Summary
Cummins Inc. (CMI) filed an 8-K on December 13, 2007, to announce a significant corporate action: a two-for-one stock split of its common stock. This split, effective for shareholders of record as of December 21, 2007, and payable on January 2, 2008, is the second such split for the company in 2007, reflecting strong confidence in its operational performance and future growth prospects. The stock split itself does not alter the total value of an investor's holdings but doubles the number of shares, halving the per-share price, and adjusts dividends proportionally. In addition to the stock split, Cummins also announced a new $500 million share repurchase program. This initiative underscores the company's commitment to returning value to shareholders, building on a history of significant repurchases and dividend growth. The company highlighted a strong 2007, with stock price appreciation and a substantial increase in dividends, signaling positive momentum and a robust financial position.
Key Highlights
- 1Cummins Inc. announced a two-for-one stock split, effective for shareholders of record on December 21, 2007.
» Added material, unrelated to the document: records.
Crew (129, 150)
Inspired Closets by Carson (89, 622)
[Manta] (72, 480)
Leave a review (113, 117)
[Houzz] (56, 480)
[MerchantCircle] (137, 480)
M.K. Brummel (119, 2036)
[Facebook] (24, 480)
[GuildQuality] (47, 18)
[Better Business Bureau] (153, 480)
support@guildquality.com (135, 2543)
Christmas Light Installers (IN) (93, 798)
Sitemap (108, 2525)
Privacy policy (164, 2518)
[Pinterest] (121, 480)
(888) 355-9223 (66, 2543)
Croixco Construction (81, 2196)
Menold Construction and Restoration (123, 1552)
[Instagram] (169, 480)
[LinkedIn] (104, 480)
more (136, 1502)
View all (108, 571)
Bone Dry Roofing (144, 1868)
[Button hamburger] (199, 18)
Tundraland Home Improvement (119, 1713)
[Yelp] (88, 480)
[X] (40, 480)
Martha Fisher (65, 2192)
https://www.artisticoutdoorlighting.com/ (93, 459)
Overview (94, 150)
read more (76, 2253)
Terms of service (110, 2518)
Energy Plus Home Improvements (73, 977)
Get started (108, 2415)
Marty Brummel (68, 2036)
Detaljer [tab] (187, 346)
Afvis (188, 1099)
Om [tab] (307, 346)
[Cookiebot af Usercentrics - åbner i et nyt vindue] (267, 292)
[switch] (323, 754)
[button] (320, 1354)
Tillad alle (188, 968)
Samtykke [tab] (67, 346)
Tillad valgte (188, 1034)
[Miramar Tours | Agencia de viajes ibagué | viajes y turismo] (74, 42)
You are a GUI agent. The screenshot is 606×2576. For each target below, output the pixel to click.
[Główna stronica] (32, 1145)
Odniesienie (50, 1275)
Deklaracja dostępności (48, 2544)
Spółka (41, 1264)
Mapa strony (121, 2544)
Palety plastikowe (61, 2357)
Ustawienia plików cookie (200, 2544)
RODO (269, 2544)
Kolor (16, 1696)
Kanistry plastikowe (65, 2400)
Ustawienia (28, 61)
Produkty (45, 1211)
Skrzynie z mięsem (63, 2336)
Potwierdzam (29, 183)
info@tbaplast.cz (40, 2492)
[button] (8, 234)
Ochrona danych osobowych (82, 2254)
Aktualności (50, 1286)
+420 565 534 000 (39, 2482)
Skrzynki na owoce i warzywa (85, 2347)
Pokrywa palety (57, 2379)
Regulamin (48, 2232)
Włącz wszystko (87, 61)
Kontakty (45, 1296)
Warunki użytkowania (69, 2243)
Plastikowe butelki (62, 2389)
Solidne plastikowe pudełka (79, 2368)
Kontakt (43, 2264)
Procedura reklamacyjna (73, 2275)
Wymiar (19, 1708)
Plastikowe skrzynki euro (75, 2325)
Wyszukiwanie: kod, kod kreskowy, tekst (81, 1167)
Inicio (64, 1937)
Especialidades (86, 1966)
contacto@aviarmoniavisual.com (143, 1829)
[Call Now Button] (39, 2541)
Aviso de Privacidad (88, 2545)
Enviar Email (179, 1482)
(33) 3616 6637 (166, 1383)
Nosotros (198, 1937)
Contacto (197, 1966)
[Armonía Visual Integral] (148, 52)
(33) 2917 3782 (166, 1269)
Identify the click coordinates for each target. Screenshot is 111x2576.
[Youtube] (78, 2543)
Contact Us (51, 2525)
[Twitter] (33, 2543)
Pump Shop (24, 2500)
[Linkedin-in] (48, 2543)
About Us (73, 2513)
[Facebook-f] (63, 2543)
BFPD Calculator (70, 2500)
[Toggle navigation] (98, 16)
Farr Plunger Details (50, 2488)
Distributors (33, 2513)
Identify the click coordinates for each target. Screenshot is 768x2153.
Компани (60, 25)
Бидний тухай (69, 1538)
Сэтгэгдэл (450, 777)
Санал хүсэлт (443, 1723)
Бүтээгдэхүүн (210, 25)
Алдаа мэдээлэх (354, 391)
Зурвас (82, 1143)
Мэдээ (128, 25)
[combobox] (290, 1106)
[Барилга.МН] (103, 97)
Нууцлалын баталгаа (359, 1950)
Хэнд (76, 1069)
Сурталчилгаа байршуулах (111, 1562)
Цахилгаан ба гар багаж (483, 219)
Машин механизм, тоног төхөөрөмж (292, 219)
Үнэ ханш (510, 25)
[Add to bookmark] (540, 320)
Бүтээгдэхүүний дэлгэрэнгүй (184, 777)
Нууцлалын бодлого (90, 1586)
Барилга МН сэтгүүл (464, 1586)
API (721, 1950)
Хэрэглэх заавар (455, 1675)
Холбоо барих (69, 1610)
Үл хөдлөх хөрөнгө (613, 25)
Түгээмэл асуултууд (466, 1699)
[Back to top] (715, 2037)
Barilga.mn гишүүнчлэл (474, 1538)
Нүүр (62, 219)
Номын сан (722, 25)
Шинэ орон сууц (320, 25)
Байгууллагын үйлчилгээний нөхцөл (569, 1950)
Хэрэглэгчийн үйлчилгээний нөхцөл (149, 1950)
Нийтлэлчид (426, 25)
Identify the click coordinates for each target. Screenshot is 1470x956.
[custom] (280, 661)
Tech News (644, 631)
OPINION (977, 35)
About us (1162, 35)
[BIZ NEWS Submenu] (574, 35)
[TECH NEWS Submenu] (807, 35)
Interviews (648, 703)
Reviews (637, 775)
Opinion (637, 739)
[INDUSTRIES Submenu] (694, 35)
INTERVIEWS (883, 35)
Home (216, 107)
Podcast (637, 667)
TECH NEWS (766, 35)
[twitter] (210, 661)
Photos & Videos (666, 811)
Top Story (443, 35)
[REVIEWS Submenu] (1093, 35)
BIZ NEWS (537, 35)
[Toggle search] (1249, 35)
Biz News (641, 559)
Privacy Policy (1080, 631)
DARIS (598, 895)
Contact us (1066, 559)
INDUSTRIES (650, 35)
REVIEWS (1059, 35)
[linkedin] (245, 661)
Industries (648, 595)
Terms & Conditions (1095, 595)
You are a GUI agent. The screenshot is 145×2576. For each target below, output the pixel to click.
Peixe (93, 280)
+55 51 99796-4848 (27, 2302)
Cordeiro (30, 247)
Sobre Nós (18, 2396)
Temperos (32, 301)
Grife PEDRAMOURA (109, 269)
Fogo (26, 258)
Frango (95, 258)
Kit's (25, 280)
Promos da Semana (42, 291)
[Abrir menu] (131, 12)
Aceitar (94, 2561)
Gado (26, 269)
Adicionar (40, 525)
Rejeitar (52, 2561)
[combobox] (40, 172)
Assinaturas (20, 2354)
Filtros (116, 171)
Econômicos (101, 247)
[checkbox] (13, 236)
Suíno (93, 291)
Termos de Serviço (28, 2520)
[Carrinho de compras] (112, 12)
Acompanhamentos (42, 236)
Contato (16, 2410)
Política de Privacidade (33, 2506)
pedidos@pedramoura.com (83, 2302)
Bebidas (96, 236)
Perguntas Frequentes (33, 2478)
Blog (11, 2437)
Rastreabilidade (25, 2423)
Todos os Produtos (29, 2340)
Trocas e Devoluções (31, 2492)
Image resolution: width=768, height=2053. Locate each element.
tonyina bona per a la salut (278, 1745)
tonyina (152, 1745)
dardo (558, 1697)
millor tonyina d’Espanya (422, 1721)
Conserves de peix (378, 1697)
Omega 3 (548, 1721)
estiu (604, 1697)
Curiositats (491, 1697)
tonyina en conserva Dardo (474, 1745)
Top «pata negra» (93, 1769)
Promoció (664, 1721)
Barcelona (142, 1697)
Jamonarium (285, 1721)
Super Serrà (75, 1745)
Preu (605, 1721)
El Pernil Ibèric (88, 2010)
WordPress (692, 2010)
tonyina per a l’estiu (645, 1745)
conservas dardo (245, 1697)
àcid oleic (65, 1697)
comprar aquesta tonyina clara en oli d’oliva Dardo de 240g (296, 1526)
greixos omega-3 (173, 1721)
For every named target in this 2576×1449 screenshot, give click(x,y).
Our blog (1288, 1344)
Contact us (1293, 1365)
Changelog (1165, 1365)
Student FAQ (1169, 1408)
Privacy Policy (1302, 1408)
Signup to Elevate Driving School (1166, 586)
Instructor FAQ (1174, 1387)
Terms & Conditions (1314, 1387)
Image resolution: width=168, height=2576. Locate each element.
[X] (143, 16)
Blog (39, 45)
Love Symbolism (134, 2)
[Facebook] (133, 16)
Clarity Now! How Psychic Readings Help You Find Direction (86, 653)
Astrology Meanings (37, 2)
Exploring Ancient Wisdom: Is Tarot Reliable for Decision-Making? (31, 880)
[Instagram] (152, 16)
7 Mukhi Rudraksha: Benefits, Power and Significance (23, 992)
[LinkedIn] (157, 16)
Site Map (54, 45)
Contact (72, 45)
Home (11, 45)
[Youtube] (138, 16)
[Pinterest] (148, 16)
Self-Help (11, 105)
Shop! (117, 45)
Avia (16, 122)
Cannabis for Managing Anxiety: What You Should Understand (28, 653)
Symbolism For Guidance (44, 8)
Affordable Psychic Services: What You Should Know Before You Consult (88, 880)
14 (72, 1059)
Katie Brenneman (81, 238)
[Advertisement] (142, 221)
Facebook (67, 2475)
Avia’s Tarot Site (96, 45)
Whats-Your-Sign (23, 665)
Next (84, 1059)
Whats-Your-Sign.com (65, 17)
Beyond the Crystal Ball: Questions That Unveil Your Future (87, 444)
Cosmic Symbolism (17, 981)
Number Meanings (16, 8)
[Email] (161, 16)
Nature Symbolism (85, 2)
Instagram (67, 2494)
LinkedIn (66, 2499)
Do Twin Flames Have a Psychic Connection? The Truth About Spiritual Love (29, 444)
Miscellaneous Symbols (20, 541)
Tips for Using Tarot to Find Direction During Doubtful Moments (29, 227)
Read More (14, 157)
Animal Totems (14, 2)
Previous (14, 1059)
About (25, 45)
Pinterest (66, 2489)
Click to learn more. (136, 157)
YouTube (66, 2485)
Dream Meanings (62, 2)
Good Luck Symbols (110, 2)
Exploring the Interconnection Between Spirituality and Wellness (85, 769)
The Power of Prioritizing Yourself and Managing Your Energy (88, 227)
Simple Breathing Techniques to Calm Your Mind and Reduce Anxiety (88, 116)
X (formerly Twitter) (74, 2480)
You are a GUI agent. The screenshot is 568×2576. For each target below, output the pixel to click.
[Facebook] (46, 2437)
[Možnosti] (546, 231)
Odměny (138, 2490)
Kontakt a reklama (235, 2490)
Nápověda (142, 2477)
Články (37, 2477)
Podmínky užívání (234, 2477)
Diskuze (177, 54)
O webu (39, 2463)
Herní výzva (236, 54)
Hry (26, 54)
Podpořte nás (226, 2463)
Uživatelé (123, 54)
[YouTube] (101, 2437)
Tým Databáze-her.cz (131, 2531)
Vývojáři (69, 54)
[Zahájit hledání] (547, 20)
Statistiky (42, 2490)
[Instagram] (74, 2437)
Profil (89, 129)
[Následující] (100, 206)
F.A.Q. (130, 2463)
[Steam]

- 2This marks the second stock split for Cummins in 2007, indicating strong company performance and confidence in future growth.
- 3The stock split will double the number of outstanding shares and halve the per-share price, without changing the total market capitalization or shareholder investment value.
- 4A new share repurchase program authorizing $500 million in stock buybacks was also announced.
- 5The company reported that its stock price had more than doubled year-to-date in 2007.
- 6Cummins noted a nearly 67 percent increase in its dividend since the summer of 2006.
- 7The press release cites Tim Solso, Chairman and CEO, expressing confidence in the company's diversified portfolio and growing market share.